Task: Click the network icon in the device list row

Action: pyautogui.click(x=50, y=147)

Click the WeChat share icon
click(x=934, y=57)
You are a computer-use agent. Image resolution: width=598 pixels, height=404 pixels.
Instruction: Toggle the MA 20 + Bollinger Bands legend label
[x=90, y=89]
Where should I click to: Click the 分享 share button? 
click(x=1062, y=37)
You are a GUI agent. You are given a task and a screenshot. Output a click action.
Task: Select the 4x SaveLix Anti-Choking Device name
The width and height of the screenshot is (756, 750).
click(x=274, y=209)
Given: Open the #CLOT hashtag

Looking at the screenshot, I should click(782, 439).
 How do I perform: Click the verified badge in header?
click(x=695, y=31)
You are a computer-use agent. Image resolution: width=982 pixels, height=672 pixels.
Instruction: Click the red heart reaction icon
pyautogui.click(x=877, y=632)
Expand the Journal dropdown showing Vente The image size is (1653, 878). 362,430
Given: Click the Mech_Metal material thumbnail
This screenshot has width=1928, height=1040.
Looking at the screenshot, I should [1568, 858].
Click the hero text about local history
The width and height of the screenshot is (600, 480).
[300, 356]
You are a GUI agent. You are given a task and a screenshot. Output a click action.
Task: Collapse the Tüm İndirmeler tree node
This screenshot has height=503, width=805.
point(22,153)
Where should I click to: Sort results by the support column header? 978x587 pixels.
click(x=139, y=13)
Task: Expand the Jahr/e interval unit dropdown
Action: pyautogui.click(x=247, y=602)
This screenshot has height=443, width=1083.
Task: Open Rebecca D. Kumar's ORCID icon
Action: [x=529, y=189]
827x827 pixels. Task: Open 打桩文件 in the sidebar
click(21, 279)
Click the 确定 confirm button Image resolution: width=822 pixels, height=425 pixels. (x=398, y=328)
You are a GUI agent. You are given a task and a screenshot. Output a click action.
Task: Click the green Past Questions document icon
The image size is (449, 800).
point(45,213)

##########

▶ [Brief]
Your answer must be the full listing above, printed exactly as it stands.

▶ [Exercise answer]
Task: Click the network icon in the device list row

Action: pyautogui.click(x=50, y=147)

Click the WeChat share icon
click(x=934, y=57)
You are a computer-use agent. Image resolution: width=598 pixels, height=404 pixels.
Instruction: Toggle the MA 20 + Bollinger Bands legend label
[x=90, y=89]
Where should I click to: Click the 分享 share button? 
click(x=1062, y=37)
You are a GUI agent. You are given a task and a screenshot. Output a click action.
Task: Select the 4x SaveLix Anti-Choking Device name
The width and height of the screenshot is (756, 750).
click(x=274, y=209)
Given: Open the #CLOT hashtag

Looking at the screenshot, I should click(782, 439).
 How do I perform: Click the verified badge in header?
click(x=695, y=31)
You are a computer-use agent. Image resolution: width=982 pixels, height=672 pixels.
Instruction: Click the red heart reaction icon
pyautogui.click(x=877, y=632)
Expand the Journal dropdown showing Vente The image size is (1653, 878). 362,430
Given: Click the Mech_Metal material thumbnail
This screenshot has width=1928, height=1040.
Looking at the screenshot, I should [1568, 858].
Click the hero text about local history
The width and height of the screenshot is (600, 480).
[300, 356]
You are a GUI agent. You are given a task and a screenshot. Output a click action.
Task: Collapse the Tüm İndirmeler tree node
This screenshot has height=503, width=805.
point(22,153)
Where should I click to: Sort results by the support column header? 978x587 pixels.
click(x=139, y=13)
Task: Expand the Jahr/e interval unit dropdown
Action: pyautogui.click(x=247, y=602)
This screenshot has height=443, width=1083.
Task: Open Rebecca D. Kumar's ORCID icon
Action: [x=529, y=189]
827x827 pixels. Task: Open 打桩文件 in the sidebar
click(21, 279)
Click the 确定 confirm button Image resolution: width=822 pixels, height=425 pixels. (x=398, y=328)
You are a GUI agent. You are given a task and a screenshot. Output a click action.
Task: Click the green Past Questions document icon
The image size is (449, 800).
point(45,213)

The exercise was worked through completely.